Excerpted passage -
Tuesday, April 17, 2012

Historical Validity of St. Thomas Tradition.( 4 ): Other historical references connecting Thomas & India


Pilgrimage to the tomb of the Apostle:

There are concrete evidences from history, to show that right from the early centuries of Christian Era, pilgrims flocked to the traditional site at Mylapore (in South India ), where Apostle Thomas lay buried. Not only from Malabar ( Kerala ), but also from numerous foreign countries. The candid references from Asseman ( Joseph Aloysius, Professor and an authority on Syro-Chaldaic and Arabic languages, in his book ‘A commentary on Chaldean Patriarchs’ ), about the pilgrimages of the Nazranis of Malabar, to the Mylapore tomb. In the pre-Portuguese period, Malabar Christians used to visit the Mylapore tomb. He confirms that, it took 25 days to reach Mylapore, by land route, as reported by four Chaldean bishops, in 1504, who after their arrival in Malabar, wrote to their Patriarch, Elias. Eminent Church historian, from Kerala, Mathias Mundadan, in his book, elucidates the centuries long pilgrimage by Nazranis, to pay homage at the holy sepulcher of Thomasleeha (A.M.Mundadan, ‘ Traditions S T C’, p.12 ).

In the Anglo-Saxon Chronicle, it is given that Alfred the Great, king of England, sent an embassy with offerings to St. Peter at his tomb in Rome and to St.Thomas, at his tomb in India ( 884, AD.). Yet another testimony on the subject, is that of St.Gregory of Tours ( 538—594). In his work, Gloria Martyrum (31,32, qtd.in Thomapedia,p.204.),the saint gives extensive information about the martyrdom and burial of the Apostle in India (and transfer of his holy mortal remains to Edessa, in Syria), on the strength of the first hand information, obtained in writing from certain Theodore of Syria, who visited the Mylapore tomb. Western travellers,including Marco Polo (1293 ),Franciscan Friar, Monte Carvino , John Maringnoli (1349), Nicolo De Conti (1430 ),visited the Mylapore tomb, much early to the coming of the Portuguese. Early church father, John Chrysostom, ( 347—407 ), asserts the significance of Mylapore tomb of Thomas, by comparing it with those of Peter and Paul The great Arab traveler,Berbossa who visited India,in 1515 AD, also confirms that the tomb, at Chinnamala, in Mylapore, is of the Apostle ( Mundadan, Ibid,p.18 ). Marco Polo mentions being shown the spot of martyrdom of the Saint at the Mount, in the 13th century. Even up to the present day persons annually perform pilgrimages to this place to kiss the spot where he was slain, deposit their offering and report their prayers at the Apostle's grave . ( These clear references, will expose the prejudicial statement of eminent historian, Dr.M. G.S.Narayanan, that ‘Mylapore tomb’ has no importance before Portuguese Colonial period  ).

Given data -
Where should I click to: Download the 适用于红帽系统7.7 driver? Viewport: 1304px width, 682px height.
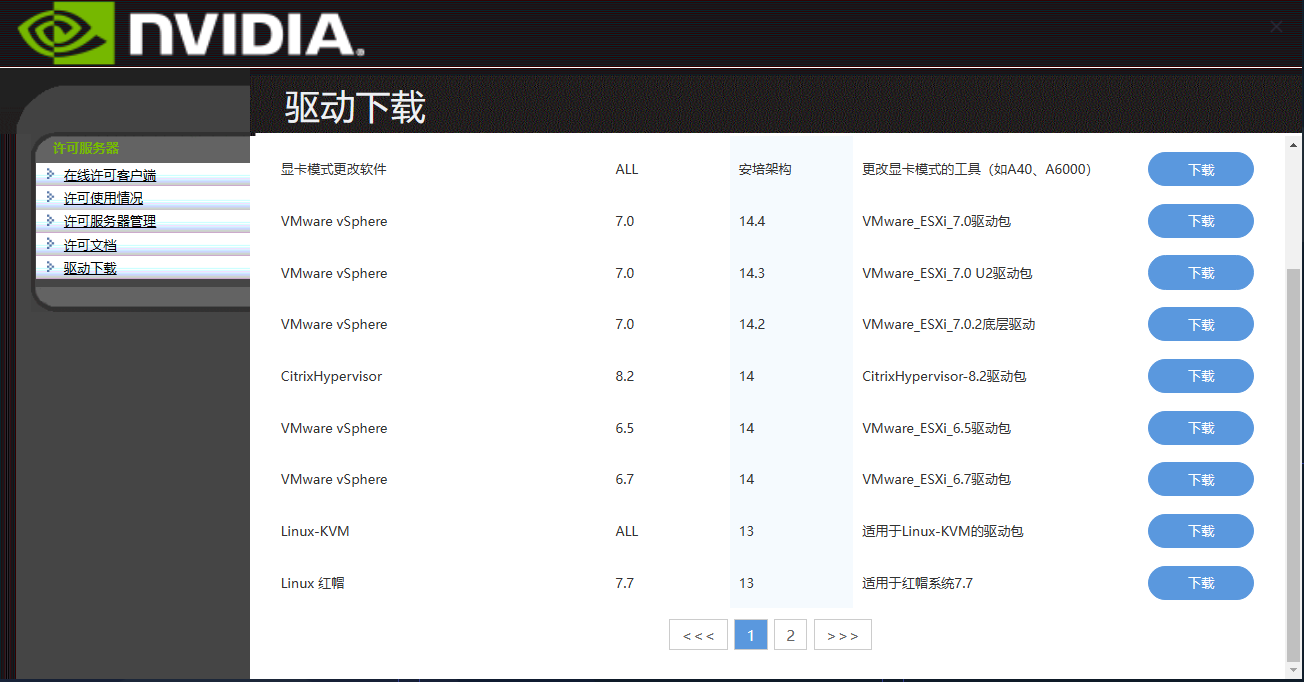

Short task A -
Translate this sentence from the St. Thomas tradition post into Spanish: "Marco Polo mentions being shown the spot of martyrdom of the Saint at the Mount, in the 13th century."
Short task B -
Answer these questions using the St. Thomas tradition post:
(i) According to the four Chaldean bishops' 1504 report, how many days did it take to reach Mylapore by land?
(ii) Which king of England, according to the Anglo-Saxon Chronicle, sent an embassy with offerings to St. Thomas's tomb in India?
(iii) In what year did Berbossa visit India?
Short task C -
Resume the St. Thomas tradition post after its final sentence and write what comes next.
The material placed after the St. Thomas tradition post comes from a separate, unrelated source.

Exercise result A -
Marco Polo menciona que le mostraron el lugar del martirio del santo en el Monte, en el siglo XIII.

Exercise result B -
(i) 25 days
(ii) Alfred the Great
(iii) 1515 AD

Exercise result C -
Marco Polo mentions being shown this spot ( Mailapore, the city of peacocks ),at the Mount,in the 13th century. Even up to the present day, persons annually performs pilgrimages to this place, kiss this spot, where he was slain, deposit their offerings and report their prayers at the Apostles’ grave. ( Francis Day, The Land of Perumals,p.212-13 ) In the narratives of Joseph, the Indian, one of the two Nazrani priests, who traveled to Portugal, etc. in the ship of Cabral ( in 1501 ), too there are references that,St.Thomas Christians of Malabar, used to conduct pilgrimages to Mylapore,where the body of the saint lay buried . ( 'The travels of Joseph, the Indian', translated by Antony Vallavanthara, p.214 - 15  and 259 ) .   
After critically examining all the contemporary literature on the subject, Adolf Medlecott , in his book ( India and Apostle Thomas,p.134 ), confirms that he is thoroughly convinced that the claim of Mylapore to be the place of martyrdom and of the burial of the apostle was not based on undeniable fact, the Christians of Malabar would never have acknowledged their neighbours’ claim to hold the tomb of the apostle, neither would they ever be induced to frequent it by way of pilgrimage. Had this been a case of a fictitious claim put forth to secure public notoriety and importance, they would as probably have, any way, set up one for themselves, and would have certainly ignored the claim of the former. In another place, he says,' Nicolo De Conti, an Italian merchant ( 1423--1430 ), speaks about the tomb of St. Thomas , at Malpuria which was venerated by Nestorians, who were " scattered all over India, as the Jews among us " ( A. Medlecott, Ibid p.95 ) 
The tomb of Mylapore is unique in the world in the sense that it is the only tomb believed to have been the burial-place of Apostle Thomas. Hosten ( in his book ' Antiquities from San Thome', p.4-5 ), quotes Mar Solomon(Archbishop of Perath-Meshan, 1222 AD.), as saying that the city in India, where Apostle Thomas is buried is Mahluph. No other place in India, but Mylapore answers to the last part of the statement.
The following words will show the in separable connection between Mylapore tomb and Nazrani religious practices:
“Their ‘holy water’,the preparation of which was left the Sacristan, consisted of common water, in which a few particles of earth, brought from the grave of St Thomas, at Mailapuram, were dissolved”( Accounts of Portuguese writer, Paoli, quoted by Francis Day in ‘ The Land of Perumals’ p.219).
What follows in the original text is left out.